Subscribe to EDN
RSS
Reprints/License
Print
Email

C compilers and development tools simplify DSP assembly-language programming

Programming DSPs in assembly language is notoriously hard. With multiple execution units operating in parallel, DSPs demand a level of programming dexterity that is difficult to achieve. Thanks to ever-improving C compilers and development tools, your task is getting simpler.

NS Manju Nath, Technical Editor -- EDN, January 21, 1999




The best way to start developing DSP-assembly applications is to run your C source code and look at the resulting intermediate assembly code. But beware: You still have to contend with rounding and saturation arithmetic in the eventual application. Because standard ANSI C does not directly support the fixed-point fractional data type that most DSP applications require, you have no choice but to develop your demanding algorithms in assembler.

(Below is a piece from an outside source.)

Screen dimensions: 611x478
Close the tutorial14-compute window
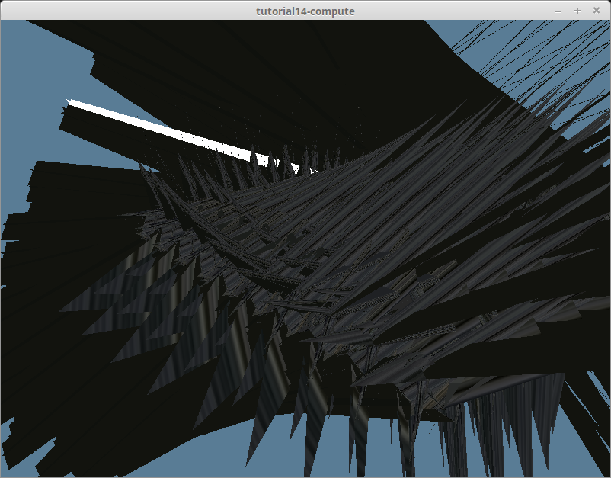(x=596, y=11)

A common metric in DSP applications is that control code occupies 80% of the code space but consumes only 10% of the MIPS. DSP kernel code occupies only 20% of the code space but consumes 90% of the MIPS. You can use the compiler to quickly generate the assembly for the control code and focus your effort on the kernel code.
AT A GLANCE
*Programming DSPs in mnemonics or algebraic assembly language is a necessity because no better way exists to generate compact code and ensure faster execution of application software.
*Depending on the application and time-to-market considerations, you have to proceed carefully with your DSP application development.
*Now, rather than develop assembly-language modules from the ground up, you can use a C compiler to generate assembly code.
*You can further optimize and debug the C compiler-generated assembly code by using development tools supplied by DSP vendors and third-party developers.
Why assembly?
Assembly language is a must in DSP applications for several reasons. One is that high-level languages (HLLs) don’t address timing.

"Some control applications require small sections of code to run in an exact number of cycles—not too many or too few," says Andy Fritsch, C6000 fixed-point program manager at Texas Instruments. "Today, HLLs don’t have a way to express this feature, and the user is often required to write the code by hand."

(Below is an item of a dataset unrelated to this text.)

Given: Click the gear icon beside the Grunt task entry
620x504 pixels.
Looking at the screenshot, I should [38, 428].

Coding in assembly also makes sense from an efficiency standpoint. According to Steve Kafka at Analog Devices, some more intensive computations, such as butterflies and convolutions, always suggest themselves as logical candidates for coding in assembly. In digital-communication applications, FIR or IIR filters lend themselves well to C with intrinsic functions, but you still need to program Viterbi or Reed-Solomon decoders in assembly, according to Kevin Stone, product engineer at ZSP Corp.
DSP architectures influence code
Detailed knowledge of the target architecture is a must for developing efficient application code, especially knowing which "dirty tricks" you can use to take advantage of the architecture’s strengths. Programming DSPs becomes easy when the architecture and programming model of a DSP are well-structured. For example, a DSP that has a very orthogonal instruction set (that is, all commands work on all registers) is easier to program and optimize than a DSP whose commands work only on specific ALU registers. For example, Analog Devices’ ADSP-21062 Super Harvard Architecture Computer (SHARC) DSP features three independent parallel computation units: the ALU, the multiplier, and the shifter. Single multifunction instructions execute parallel ALU and multiplier operations.

The DSP features an enhanced Harvard architecture in which the data-memory bus transfers data and the program-memory bus transfers both instructions and data. A general-purpose, 10-port, 32-bit data-register file, combined with the ADSP-21000 Harvard architecture, allows unrestricted data flow between computation units and internal memory. The ADSP-21062 includes an on-chip instruction cache that enables three-bus operation for fetching an instruction and two data values. The cache selectively caches only those instructions whose fetch operations conflict with program-memory-bus data accesses.

This scheme allows fast execution of core, looped operations, such as multiply-accumulate (MAC) instructions and FFT butterfly processing. The device’s 48-bit instruction word accommodates a variety of parallel operations for concise coding. For example, the ADSP-21062 can execute a multiply, an add, a subtract, and a branch all in a single instruction.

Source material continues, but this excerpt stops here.